The `nmdc_schema_collection_names` function returns the populated (having at least one document) set-intersection of (a) the set of collection names present in the Mongo database and (b) the set of Database slots in the schema that correspond to a collection (defined as being multivalued and values being inlined as a list).

In [5]:
collection_names = get_nonempty_nmdc_schema_collection_names(mdb)
print(collection_names)

{'study_set', 'workflow_execution_set', 'material_processing_set', 'instrument_set', 'data_object_set', 'configuration_set', 'biosample_set', 'functional_annotation_agg', 'calibration_set', 'processed_sample_set', 'field_research_site_set', 'data_generation_set'}


Collect all possible classes of documents across all schema collections. `collection_name_to_class_names` is a mapping from collection name to a list of class names allowable for that collection's documents.

In [6]:
document_class_names = set(chain.from_iterable(collection_name_to_class_names.values()))
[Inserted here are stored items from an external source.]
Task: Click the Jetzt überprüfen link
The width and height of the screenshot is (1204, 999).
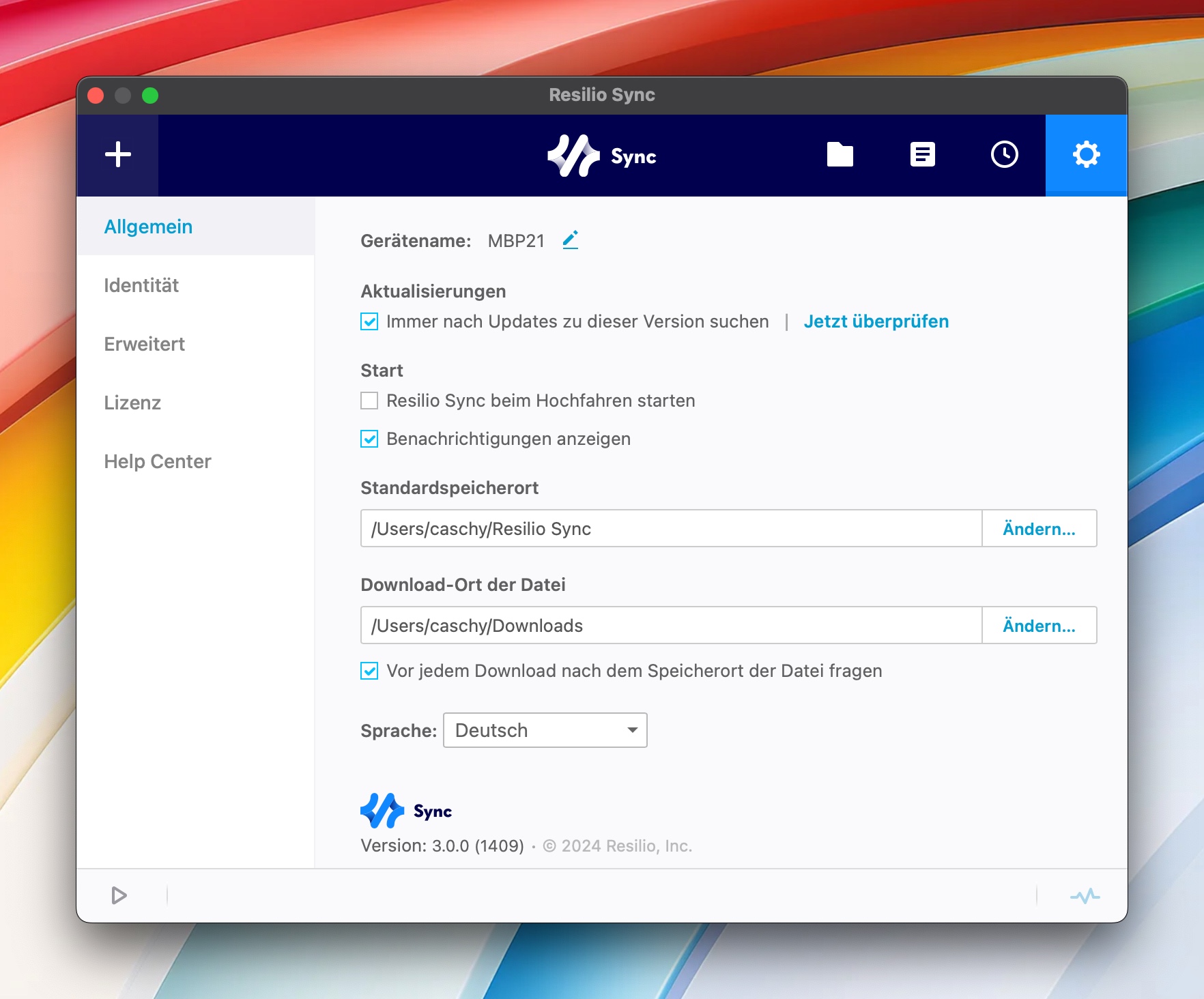Action: [x=876, y=321]
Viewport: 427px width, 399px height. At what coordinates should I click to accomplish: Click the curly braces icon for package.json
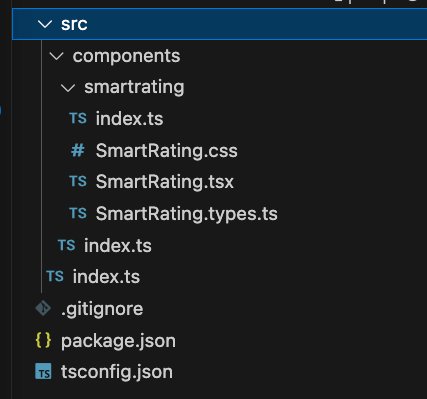(43, 340)
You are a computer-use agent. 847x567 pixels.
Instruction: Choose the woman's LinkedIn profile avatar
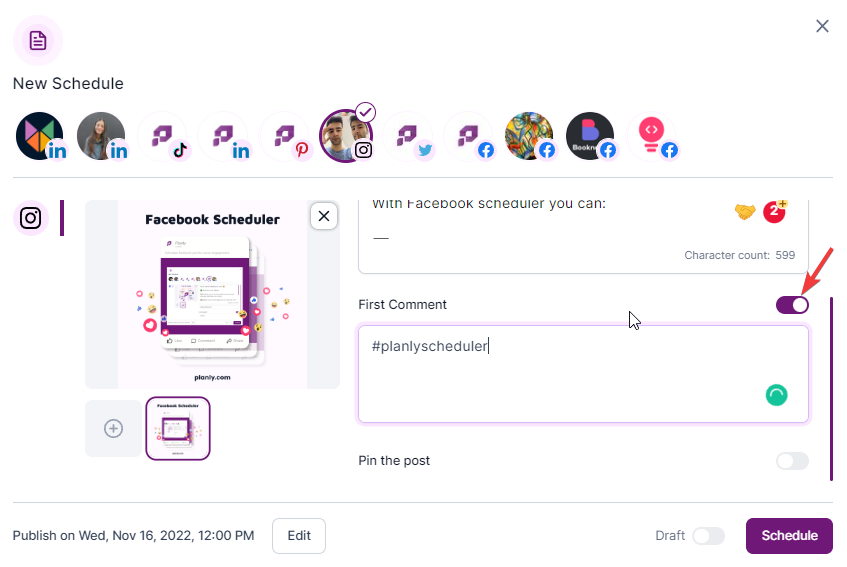102,136
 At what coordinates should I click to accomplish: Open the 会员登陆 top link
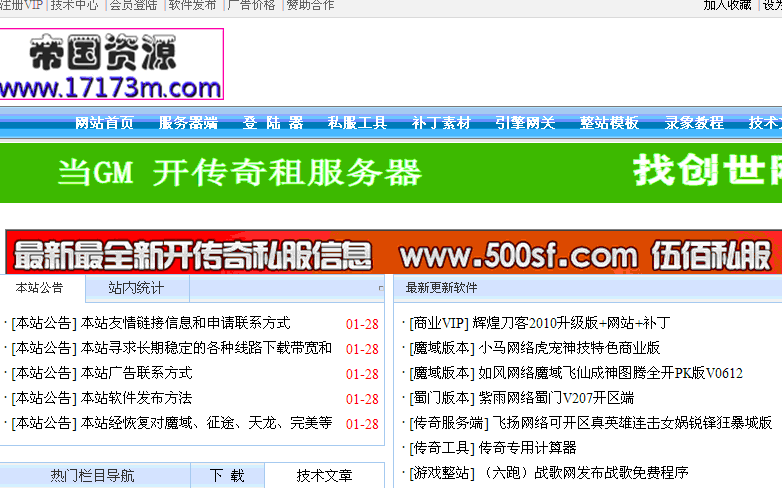pyautogui.click(x=134, y=5)
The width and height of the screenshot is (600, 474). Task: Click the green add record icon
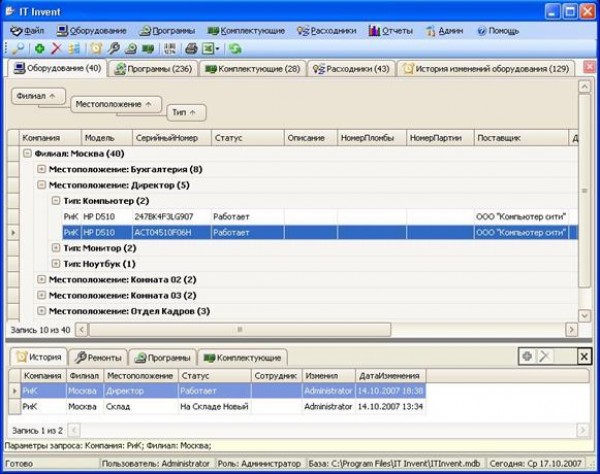(x=39, y=48)
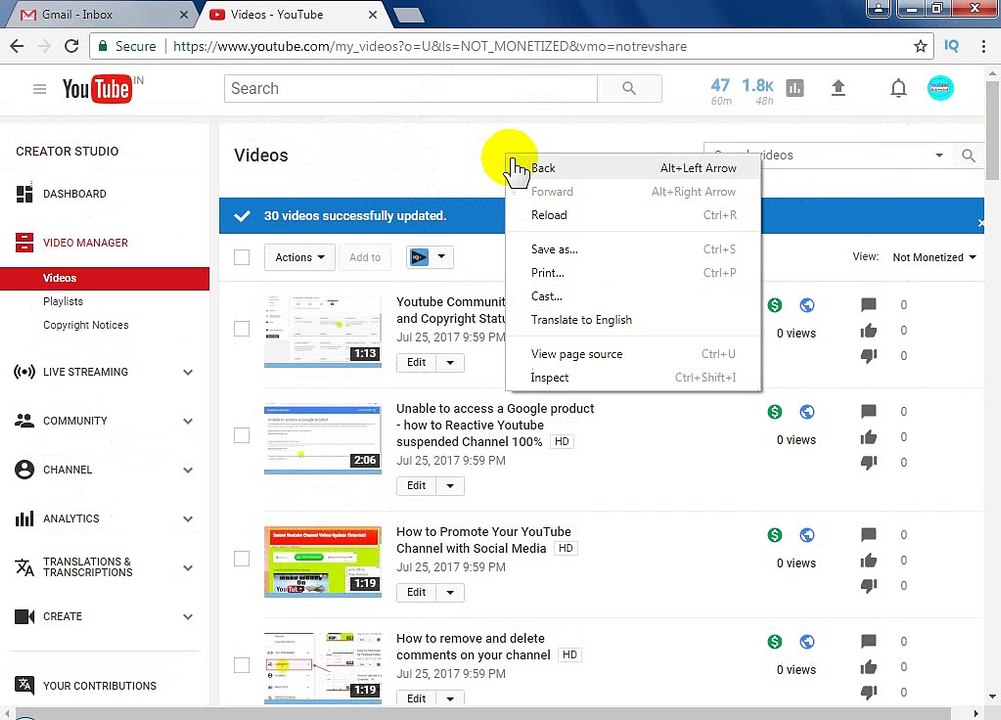Reload the page with browser refresh icon
Image resolution: width=1001 pixels, height=720 pixels.
pyautogui.click(x=72, y=46)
Map each document-class name to a map of slot name to slot definition. Class slots here are (to quote the LinkML SchemaView documentation) "all slots that are asserted or inferred for [the] class, with their inferred semantics."

In [7]:
cls_slot_map = {
    cls_name : {slot.name: slot
                for slot in schema_view.class_induced_slots(cls_name)
               }
    for cls_name in document_class_names
}

In [8]:
def collect_errors(note_doc_field_errors):
    errors = {"bad_type": [], "no_type": [], "bad_slot": [], "is_null": []}
    n_docs_total = sum(mdb[coll_name].estimated_document_count() for coll_name in collection_names)
    pbar = tqdm(total=n_docs_total)
    n_errors_cache = 0
    for coll_name in sorted(collection_names):
        cls_names = collection_name_to_class_names[coll_name]
        pbar.set_description(f"processing {coll_name}...")
        # Iterate over each document (as a dictionary) in this collection.
        for doc in mdb[coll_name].find():
            doc = dissoc(doc, "_id")
            
            # Ensure we know the document's type.
            cls_name = None
            cls_type_match = re.match(r"^nmdc:(?P<name>.+)", doc.get("type", ""))
            if cls_type_match is not None:
                cls_name = cls_type_match.group("name")
                if cls_name not in cls_names:
                    errors["bad_type"].append(f"{coll_name} doc {doc['id']}: doc type {cls_name} not in those allowed for {coll_name}, i.e. {cls_names}.")
                    cls_name = None
            elif len(cls_names) == 1:
                cls_name = cls_names[0]
            else:
                errors["no_type"].append(f"{coll_name} doc {doc['id']}: 'type' not set.")

            if cls_name is not None:        
                slot_map = cls_slot_map[cls_name]
                # Iterate over each key/value pair in the dictionary (document).
                for field, value in doc.items():
                    if field in slot_map:
                        if not isinstance(value, list):
                            value = [value]
                        for v in value:
                            note_doc_field_errors(value=v,field=field,doc=doc,coll_name=coll_name,errors=errors)                
                    else:
                        errors["bad_slot"].append(f"{coll_name} doc {doc['id']}: field '{field}' not a valid slot")
            pbar.update(1)
            n_errors = sum([len(v) for v in errors.values()])
            if n_errors > n_errors_cache:
                print(f"{n_errors} errors so far...")
                n_errors_cache = n_errors
    pbar.close()
    return errors

In [9]:
def note_doc_field_errors(value=None, field=None, doc=None, coll_name=None, errors=None):
    # No fields should be null-valued.
    # Example of how this may happen: JSON serialization from pydantic models may set optional fields to `null`.
    if value is None:
        errors["is_null"].append(f"{coll_name} doc {doc['id']}: field {field} is null.")

In [10]:
errors = collect_errors(note_doc_field_errors)
print(errors)

  0%|          | 0/2351449 [00:00<?, ?it/s]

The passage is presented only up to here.